What the task asks: Whenever "will" appears in a line, please copy that line from the data.

Source data:
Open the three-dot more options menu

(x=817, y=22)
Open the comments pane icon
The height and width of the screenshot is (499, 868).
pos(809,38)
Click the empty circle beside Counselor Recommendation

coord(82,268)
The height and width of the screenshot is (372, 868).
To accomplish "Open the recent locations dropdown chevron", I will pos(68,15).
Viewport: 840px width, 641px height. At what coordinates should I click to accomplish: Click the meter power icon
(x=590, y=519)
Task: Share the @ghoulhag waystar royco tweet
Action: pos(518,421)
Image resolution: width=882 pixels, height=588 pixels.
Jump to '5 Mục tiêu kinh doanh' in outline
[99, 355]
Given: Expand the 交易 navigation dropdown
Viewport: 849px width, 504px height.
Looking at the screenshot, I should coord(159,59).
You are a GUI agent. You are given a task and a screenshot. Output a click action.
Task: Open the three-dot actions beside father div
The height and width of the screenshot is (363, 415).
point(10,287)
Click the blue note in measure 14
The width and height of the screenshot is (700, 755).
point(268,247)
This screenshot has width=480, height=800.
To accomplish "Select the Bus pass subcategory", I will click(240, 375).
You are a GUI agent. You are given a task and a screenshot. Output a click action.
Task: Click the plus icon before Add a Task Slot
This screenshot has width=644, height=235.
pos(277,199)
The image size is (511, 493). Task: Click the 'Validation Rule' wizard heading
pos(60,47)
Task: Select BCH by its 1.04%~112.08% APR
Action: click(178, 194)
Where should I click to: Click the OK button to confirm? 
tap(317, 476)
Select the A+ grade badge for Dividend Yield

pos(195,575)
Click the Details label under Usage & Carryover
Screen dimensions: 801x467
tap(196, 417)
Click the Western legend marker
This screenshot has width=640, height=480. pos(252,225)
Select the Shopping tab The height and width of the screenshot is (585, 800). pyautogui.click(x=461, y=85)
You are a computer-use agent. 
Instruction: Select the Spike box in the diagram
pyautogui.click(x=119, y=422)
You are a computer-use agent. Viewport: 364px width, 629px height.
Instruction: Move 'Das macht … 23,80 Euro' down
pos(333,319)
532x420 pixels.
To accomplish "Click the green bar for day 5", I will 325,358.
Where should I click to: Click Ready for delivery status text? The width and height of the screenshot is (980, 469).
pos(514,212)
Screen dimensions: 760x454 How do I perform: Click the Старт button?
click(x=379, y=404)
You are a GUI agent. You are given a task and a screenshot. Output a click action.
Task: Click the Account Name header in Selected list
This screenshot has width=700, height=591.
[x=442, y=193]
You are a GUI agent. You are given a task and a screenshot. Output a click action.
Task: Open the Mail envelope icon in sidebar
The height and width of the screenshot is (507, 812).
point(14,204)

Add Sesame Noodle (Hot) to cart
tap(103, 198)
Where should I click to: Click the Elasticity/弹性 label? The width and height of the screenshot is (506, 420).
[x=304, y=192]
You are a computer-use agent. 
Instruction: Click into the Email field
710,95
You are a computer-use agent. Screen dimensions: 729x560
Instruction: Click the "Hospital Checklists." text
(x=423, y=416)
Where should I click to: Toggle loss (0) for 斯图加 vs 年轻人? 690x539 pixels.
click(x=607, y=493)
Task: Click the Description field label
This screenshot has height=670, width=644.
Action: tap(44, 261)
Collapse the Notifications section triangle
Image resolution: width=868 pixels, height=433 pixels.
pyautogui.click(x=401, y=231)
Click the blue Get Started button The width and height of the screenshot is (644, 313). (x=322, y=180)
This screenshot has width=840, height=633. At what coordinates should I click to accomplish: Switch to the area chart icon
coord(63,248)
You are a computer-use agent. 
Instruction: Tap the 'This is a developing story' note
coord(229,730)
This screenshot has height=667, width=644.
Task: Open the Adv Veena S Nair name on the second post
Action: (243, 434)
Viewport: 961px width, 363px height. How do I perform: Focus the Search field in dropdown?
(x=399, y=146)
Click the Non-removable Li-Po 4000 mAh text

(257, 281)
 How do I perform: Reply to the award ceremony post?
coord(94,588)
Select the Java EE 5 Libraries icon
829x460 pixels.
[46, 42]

Written solution:
To accomplish "Open the recent locations dropdown chevron", I will pos(68,15).
To accomplish "Select the Bus pass subcategory", I will click(240, 375).
To accomplish "Click the green bar for day 5", I will 325,358.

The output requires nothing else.